First of all, there’s a combination of lower deliveries, lower volume at BCA, and negative mix from inventory to airplanes. That’s a big piece of the delta. And then there are some working capital pressures, both inventory as well as some receipt timing. That is what’s going to happen in the quarter.
And we also believe that some of that will not be made up for, for the full year. So the full year of free cash flow is expected to be in the low single-digit billions of free cash flow generation.”
A chart shows that cash from operations has never recovered from its 2019 level, and another downturn will further the narrative the company remains in crisis.
Opportunities and Risks
The company is still expecting to reach $10 billion in annual free cash flow, but that has been pushed off into 2025 or 2026.

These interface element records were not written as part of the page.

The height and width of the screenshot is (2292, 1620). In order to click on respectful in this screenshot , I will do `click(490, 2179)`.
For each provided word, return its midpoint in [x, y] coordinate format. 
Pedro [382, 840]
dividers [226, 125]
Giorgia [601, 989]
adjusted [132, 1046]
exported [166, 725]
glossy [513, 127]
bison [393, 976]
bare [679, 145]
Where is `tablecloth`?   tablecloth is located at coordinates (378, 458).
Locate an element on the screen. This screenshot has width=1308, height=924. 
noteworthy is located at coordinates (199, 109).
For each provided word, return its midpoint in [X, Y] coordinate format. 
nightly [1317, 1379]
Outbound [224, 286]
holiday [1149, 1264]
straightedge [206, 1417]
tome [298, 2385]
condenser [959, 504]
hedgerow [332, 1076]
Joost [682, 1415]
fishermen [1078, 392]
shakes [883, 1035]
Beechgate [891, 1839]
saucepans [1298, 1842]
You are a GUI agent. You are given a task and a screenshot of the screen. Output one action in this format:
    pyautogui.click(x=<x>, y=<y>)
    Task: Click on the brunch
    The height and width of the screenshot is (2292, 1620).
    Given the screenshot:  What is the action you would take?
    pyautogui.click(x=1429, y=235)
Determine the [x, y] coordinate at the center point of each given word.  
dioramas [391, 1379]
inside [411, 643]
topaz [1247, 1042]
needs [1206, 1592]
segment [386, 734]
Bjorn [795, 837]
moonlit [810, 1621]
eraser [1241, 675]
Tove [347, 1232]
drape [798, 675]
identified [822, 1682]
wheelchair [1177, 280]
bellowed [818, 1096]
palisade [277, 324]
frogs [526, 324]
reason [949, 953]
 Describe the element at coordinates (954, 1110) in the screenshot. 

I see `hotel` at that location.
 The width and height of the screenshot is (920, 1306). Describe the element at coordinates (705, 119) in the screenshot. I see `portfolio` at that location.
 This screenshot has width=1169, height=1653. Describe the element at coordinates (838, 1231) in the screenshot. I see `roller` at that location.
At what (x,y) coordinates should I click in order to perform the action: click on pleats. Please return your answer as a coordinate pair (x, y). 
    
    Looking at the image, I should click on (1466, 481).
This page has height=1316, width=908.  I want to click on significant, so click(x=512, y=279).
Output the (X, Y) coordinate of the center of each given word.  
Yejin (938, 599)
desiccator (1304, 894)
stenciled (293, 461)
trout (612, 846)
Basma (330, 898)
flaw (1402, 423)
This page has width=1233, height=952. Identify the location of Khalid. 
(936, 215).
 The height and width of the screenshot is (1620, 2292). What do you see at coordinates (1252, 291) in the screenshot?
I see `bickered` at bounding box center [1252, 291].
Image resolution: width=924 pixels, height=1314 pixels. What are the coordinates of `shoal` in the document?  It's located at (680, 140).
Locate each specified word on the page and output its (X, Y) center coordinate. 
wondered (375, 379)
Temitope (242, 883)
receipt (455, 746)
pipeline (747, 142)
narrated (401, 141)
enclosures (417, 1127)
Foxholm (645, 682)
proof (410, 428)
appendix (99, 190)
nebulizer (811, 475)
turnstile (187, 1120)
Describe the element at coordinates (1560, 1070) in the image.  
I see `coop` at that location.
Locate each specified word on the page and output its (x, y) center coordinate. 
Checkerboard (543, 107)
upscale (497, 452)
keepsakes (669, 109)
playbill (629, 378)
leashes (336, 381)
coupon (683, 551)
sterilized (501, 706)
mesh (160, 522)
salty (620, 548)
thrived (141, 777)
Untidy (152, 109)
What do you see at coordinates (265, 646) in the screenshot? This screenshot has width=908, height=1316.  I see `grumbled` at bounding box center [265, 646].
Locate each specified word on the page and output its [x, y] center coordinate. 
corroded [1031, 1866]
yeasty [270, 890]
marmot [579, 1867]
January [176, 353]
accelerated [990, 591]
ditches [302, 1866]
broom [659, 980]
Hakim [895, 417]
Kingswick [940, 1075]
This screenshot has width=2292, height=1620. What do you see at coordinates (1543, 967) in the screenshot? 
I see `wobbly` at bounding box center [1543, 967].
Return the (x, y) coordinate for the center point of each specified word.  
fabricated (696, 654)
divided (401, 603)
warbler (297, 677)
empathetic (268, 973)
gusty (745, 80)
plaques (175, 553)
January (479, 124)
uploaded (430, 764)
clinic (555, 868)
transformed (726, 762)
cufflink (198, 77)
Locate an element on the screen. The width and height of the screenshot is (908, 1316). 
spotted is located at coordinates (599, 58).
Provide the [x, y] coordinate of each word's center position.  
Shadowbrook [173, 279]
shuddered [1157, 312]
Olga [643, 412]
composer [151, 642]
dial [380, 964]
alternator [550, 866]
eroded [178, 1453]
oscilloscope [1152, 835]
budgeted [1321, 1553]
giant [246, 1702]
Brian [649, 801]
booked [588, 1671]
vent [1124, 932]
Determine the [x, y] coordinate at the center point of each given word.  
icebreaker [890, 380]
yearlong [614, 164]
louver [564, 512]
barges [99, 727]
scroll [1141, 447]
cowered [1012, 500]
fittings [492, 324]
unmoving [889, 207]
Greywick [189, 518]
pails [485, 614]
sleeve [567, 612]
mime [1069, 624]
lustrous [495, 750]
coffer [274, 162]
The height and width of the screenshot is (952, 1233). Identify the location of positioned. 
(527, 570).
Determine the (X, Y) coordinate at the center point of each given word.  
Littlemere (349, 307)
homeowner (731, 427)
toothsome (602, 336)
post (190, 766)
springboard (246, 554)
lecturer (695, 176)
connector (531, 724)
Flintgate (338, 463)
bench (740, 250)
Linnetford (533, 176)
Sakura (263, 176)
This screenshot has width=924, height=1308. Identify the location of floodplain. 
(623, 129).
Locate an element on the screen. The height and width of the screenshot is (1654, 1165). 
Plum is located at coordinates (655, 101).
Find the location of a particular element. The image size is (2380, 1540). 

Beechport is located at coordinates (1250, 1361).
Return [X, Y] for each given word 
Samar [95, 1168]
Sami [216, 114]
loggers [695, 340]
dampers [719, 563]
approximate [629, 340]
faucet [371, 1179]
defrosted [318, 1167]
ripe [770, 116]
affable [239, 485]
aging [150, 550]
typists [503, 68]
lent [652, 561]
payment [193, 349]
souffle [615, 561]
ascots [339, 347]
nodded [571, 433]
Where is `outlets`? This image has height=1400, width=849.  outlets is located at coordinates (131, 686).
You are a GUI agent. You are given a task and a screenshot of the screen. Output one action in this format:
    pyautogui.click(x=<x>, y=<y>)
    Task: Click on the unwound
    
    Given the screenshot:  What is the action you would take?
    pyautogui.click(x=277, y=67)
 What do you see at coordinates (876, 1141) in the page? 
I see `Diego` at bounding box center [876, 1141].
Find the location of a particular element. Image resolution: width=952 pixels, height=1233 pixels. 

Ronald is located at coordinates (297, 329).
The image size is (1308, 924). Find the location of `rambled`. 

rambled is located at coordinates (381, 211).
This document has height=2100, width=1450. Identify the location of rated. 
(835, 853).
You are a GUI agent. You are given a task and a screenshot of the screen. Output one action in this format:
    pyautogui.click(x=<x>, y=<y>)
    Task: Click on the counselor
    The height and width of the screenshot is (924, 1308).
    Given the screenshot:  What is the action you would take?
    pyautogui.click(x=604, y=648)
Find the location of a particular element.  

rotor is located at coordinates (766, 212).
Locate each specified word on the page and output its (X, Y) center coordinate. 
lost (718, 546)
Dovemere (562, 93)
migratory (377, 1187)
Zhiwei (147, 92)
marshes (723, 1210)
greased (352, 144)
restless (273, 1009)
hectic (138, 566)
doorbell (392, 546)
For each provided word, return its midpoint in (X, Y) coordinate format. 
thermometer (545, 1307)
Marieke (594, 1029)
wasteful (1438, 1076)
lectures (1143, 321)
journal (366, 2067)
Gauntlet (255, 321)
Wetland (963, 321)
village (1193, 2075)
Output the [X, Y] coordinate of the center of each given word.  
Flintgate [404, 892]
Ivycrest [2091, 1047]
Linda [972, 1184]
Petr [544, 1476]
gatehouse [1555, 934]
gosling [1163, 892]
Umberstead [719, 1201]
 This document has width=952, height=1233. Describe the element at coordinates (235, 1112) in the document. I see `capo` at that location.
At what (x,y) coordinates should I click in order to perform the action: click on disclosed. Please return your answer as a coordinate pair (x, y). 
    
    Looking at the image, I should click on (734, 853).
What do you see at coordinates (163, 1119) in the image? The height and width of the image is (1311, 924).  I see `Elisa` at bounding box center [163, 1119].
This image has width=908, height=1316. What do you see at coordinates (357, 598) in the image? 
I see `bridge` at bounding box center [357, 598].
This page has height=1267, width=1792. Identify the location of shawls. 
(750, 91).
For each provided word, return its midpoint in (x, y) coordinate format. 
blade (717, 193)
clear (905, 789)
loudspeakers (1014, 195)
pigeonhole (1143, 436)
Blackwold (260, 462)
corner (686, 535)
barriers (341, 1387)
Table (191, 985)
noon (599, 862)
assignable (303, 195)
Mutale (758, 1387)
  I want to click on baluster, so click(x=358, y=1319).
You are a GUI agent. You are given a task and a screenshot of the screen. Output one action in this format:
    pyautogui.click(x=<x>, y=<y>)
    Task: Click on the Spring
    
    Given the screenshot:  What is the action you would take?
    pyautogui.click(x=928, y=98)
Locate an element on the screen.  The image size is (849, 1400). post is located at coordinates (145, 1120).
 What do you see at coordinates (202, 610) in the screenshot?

With 606 million shares outstanding and a near-market multiple of 20 times free cash flow, that implies a long-term price target of $330, a 65% increase from the recent price around 200. However, it will take several years to reach a level of confidence that will justify a 20 multiple, Citigroup noted in recommending the stock.
A resumption of the dividend (suspended in 2020) is so distant on the horizon as to not figure in a total return calculation.
On the negative side, reputational damage and aging product evolution are making customers increasingly likely to choose Airbus, as several overseas carriers have done already. News articles have focused on a long-term cultural crisis at Boeing as an engineering culture migrated to a financially focused one. A long, slow decline is in the cards unless there is a turnaround.
Most scandal stocks recover, even Luckin Coffee, which looked like a dead Peking duck after a 95% plunge because of accounting fraud.
Boeing, with a strong position in national defense and as one of only two major commercial airline producers, has enough financial breathing room to right its business. Fitch recently affirmed its BBB- rating and stated it viewed its liquidity as “sufficient” to maintain that rating.
Still, I am reluctant to call a bottom and would stay away at least until the bad news about first quarter earnings is reported.
Analyst’s Disclosure: I/we have no stock, option or similar derivative position in any of the companies mentioned, and no plans to initiate any such positions within the next 72 hours. I wrote this article myself, and it expresses my own opinions. I am not receiving compensation for it (other than from Seeking Alpha). I have no business relationship with any company whose stock is mentioned in this article.